Pada 1 Februari, militer menahan Aung San Suu Kyi dan para pemimpin politik lainnya, mengumumkan keadaan darurat selama setahun dan membatalkan kemenangan mutlak partainya pada pemilihan November lalu. Suu Kyi lalu mendesak 55 juta orang di negara itu untuk menentang langkah militer dan menyebutnya sebagai upaya untuk membawa bangsa kembali di bawah kediktatoran militer.
Pemerintah AS di bawah Presiden Joe Biden dengan cepat mengecam kudeta tersebut dan menerapkan sanksi terhadap para pemimpinnya. Ribuan pengunjuk rasa turun ke jalan menentang perintah militer, menuntut pembebasan para pemimpin politik termasuk Suu Kyi. Tentara menanggapi dengan menahan lebih banyak pembantunya.

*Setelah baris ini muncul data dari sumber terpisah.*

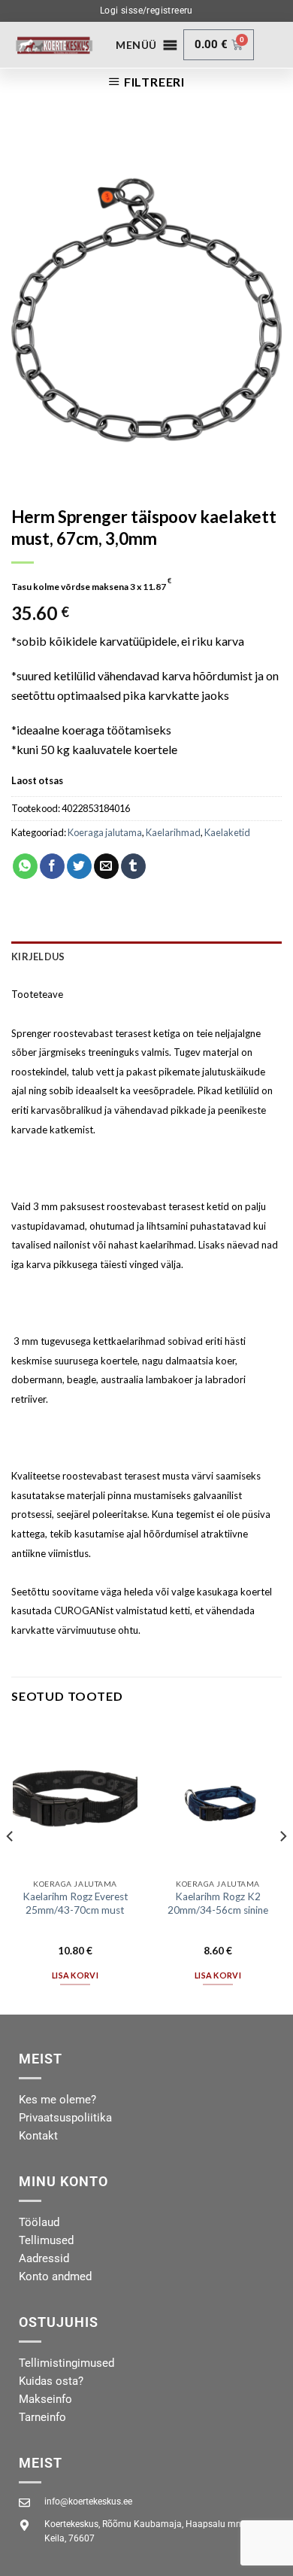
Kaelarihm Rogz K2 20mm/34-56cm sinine (218, 1903)
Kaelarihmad (173, 832)
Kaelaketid (227, 832)
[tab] (146, 956)
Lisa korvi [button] (75, 1975)
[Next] (282, 1867)
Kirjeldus (38, 956)
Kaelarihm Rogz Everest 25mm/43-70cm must (75, 1903)
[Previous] (10, 1867)
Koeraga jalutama (105, 832)
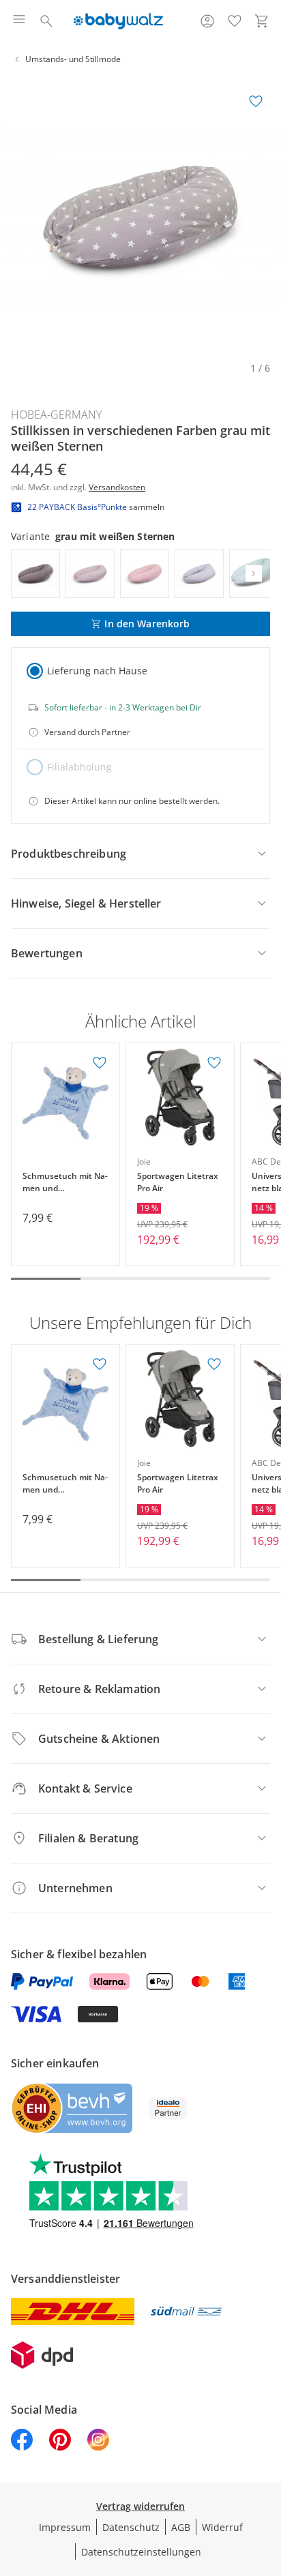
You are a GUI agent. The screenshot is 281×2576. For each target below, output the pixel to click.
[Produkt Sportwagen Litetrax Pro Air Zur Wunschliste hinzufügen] (214, 1063)
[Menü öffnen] (19, 21)
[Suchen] (46, 21)
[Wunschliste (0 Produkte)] (234, 21)
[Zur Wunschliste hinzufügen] (255, 101)
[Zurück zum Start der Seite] (267, 2480)
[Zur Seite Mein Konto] (207, 21)
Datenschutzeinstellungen (141, 2551)
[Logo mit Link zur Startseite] (118, 21)
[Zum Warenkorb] (262, 21)
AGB (180, 2527)
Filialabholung (79, 766)
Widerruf (222, 2527)
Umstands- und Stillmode (73, 59)
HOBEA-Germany (56, 414)
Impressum (65, 2527)
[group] (140, 216)
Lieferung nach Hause (97, 670)
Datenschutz (131, 2527)
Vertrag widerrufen (140, 2506)
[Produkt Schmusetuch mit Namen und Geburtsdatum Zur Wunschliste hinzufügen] (99, 1063)
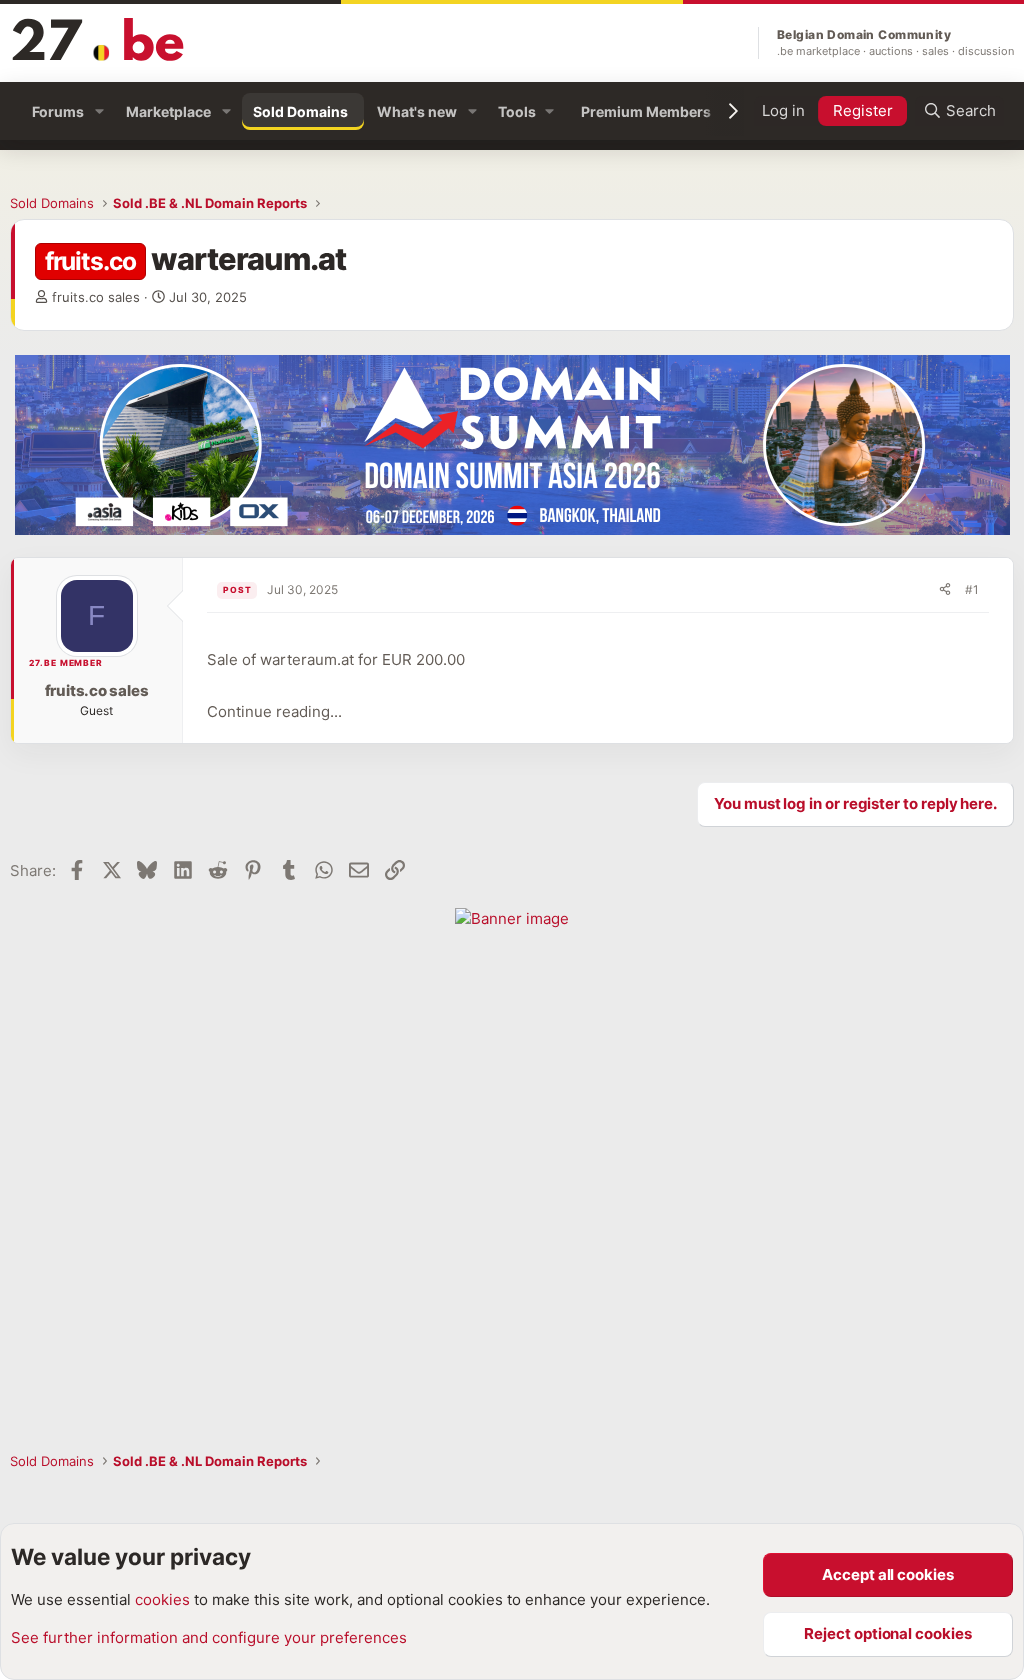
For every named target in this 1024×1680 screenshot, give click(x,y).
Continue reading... (274, 711)
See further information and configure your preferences (209, 1637)
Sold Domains (300, 111)
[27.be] (99, 39)
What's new (417, 111)
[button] (99, 111)
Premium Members (646, 111)
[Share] (945, 590)
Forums (58, 111)
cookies (162, 1599)
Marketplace (168, 111)
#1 (972, 589)
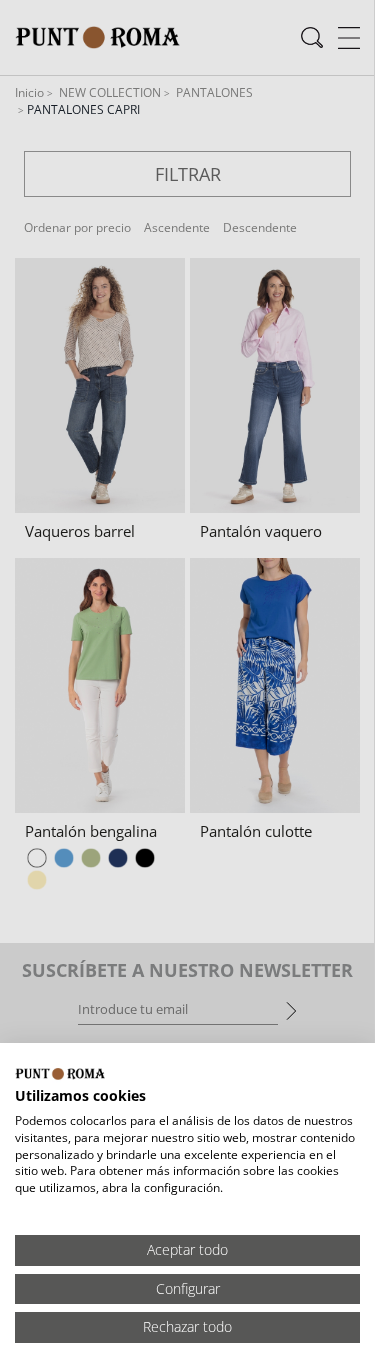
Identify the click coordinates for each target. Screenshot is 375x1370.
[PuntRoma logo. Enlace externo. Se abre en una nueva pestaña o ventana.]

Awal pekan ini, junta mengusulkan undang-undang keamanan siber yang dapat membuat pengguna media sosial didenda atau dipenjara karena postingan yang berisi informasi yang dinilai salah dan menyebabkan kepanikan publik.
Partai Liga Nasional untuk Demokrasi yang dipimpin Suu Kyi mengatakan undang-undang keamanan siber adalah upaya lain oleh junta untuk membatasi kebebasan berbicara dan akses ke internet.
Federasi Komputer Myanmar, organisasi teknologi sektor swasta terbesar di negara itu mengatakan mereka sangat tidak setuju dengan pemberlakuan undang-undang tersebut, dengan alasan kurangnya konsultasi publik dan waktu yang tidak cukup untuk memberikan masukan ahli kepada kementerian.
Setidaknya 120 perusahaan teknologi di Myanmar mengeluarkan pernyataan untuk mengecam undang-undang keamanan dunia maya, yang mereka katakan melanggar prinsip dasar hak digital, privasi, dan hak asasi manusia lainnya.
"Mengingat situasi politik yang kompleks saat ini, RUU pelacakan cepat rezim melanggar dasar-dasar Konstitusi dan tidak akan menciptakan nilai positif bagi masyarakat," kata kelompok perusahaan itu.